Dr. Sweeney heads the Physiology department at the University of Pennsylvania. The main interest of these scientists is in muscle regeneration from injury and disease. As part of this current research study, these scientists investigated the effects of transferring growth-factor genes into muscle cells to accelerate muscle growth during exercise. And, they have been successful.[1]

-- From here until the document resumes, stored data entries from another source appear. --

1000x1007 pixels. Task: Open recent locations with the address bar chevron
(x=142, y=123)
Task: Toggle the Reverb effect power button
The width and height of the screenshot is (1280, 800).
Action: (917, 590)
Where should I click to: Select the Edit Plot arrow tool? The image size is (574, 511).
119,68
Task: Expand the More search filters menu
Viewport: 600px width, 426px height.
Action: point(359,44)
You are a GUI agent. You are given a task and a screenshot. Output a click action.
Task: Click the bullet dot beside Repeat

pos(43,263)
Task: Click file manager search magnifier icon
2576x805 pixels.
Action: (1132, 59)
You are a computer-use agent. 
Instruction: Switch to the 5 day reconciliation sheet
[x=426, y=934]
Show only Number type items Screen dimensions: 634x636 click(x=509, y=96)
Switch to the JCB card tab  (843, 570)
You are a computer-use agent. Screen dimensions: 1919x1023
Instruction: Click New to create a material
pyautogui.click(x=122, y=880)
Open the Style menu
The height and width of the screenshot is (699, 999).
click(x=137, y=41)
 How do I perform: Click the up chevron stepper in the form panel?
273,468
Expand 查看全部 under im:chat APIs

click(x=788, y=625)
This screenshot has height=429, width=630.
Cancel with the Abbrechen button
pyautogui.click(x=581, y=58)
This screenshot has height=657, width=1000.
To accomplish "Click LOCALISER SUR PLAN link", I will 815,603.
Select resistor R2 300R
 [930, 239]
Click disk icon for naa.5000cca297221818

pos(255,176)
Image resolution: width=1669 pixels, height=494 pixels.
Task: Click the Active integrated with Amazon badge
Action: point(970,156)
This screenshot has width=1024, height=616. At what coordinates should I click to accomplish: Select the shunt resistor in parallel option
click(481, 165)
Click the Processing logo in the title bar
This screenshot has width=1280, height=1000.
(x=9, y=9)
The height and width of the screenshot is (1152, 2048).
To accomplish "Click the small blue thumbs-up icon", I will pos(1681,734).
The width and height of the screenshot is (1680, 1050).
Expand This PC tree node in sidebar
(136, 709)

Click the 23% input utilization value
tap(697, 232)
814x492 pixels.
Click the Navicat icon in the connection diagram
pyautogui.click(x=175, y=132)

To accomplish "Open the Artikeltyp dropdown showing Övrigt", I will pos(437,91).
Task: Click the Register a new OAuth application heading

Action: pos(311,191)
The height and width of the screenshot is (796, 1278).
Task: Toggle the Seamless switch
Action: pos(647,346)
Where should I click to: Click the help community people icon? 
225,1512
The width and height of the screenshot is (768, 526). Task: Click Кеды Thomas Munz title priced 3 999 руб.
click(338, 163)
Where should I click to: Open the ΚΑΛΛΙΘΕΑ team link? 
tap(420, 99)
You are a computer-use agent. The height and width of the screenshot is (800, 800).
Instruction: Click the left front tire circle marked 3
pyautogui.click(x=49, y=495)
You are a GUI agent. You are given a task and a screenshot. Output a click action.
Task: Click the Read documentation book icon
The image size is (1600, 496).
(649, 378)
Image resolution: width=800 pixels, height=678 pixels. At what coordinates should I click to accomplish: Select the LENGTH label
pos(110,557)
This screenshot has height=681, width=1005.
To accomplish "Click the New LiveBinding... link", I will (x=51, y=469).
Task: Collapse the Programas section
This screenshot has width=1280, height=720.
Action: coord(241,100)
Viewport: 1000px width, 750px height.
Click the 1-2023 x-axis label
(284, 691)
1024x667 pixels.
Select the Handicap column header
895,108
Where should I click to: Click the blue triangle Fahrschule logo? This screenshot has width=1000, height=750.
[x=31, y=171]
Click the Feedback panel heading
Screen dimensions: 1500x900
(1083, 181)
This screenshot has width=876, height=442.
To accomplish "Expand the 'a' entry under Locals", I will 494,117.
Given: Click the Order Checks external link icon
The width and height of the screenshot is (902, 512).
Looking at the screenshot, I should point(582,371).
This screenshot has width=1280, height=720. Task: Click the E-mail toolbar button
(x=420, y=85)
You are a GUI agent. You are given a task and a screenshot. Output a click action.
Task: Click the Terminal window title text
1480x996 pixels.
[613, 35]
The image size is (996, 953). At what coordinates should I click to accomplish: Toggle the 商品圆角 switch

Using recombinant DNA technology, the researchers created a piece of DNA that codes for Insulin Growth Factor-1 (IGF-1); the muscle growth stimulator. DNA is the genetic code the body uses to construct proteins within the body. Imbedded within our DNA is a code that creates every protein that the body needs, whether it is an enzyme for breaking down food, a component of muscle tissue or a hormone. Recombinant technology “re-combines” the components of DNA to produce a blueprint for a protein that the scientists may want to examine; in this case, the DNA code was for IGF-1. Despite the recent media interest, the research involving the insertion of new DNA into muscles was first published in 1998.[2]
Most bodybuilders are aware that IGF-1 is a growth factor that is essential to building muscle. Certain isotopes of IGF-1 actually remain “dormant” in muscle cells until the cell is “stimulated” (damaged) by high overload resistance training. Then, the active IGF-1 is “unlocked” and springs into action to establish new satellite cells that results in a bigger, thicker, stronger muscle fiber.
However, the fascinating kink in the story behind this research is the way the IGF-1 is “artificially” stimulated within the muscle cells of the mice. Getting the artificial DNA into the muscle cells is the stuff science-fiction writer’s dream of.
The IGF-1 DNA is actually placed inside the shell of an artificial virus. This virus is used to infect the muscle cells; it attaches to the surface of the cell and deposits its DNA into the inner membrane, pretty much the same way a normal virus works. The natural defense systems within the cell cannot distinguish one piece of DNA from another, so the IGF-1-stimulating DNA is incorporated into the protein structure. The artificial virus (containing the IGF-1-DNA) does not contain any other information, only the blueprint for IGF-1 production. Once imbedded into proteins within the cell, the IGF-1-containing DNA tricks the cell into producing the components necessary for bioactive IGF-1.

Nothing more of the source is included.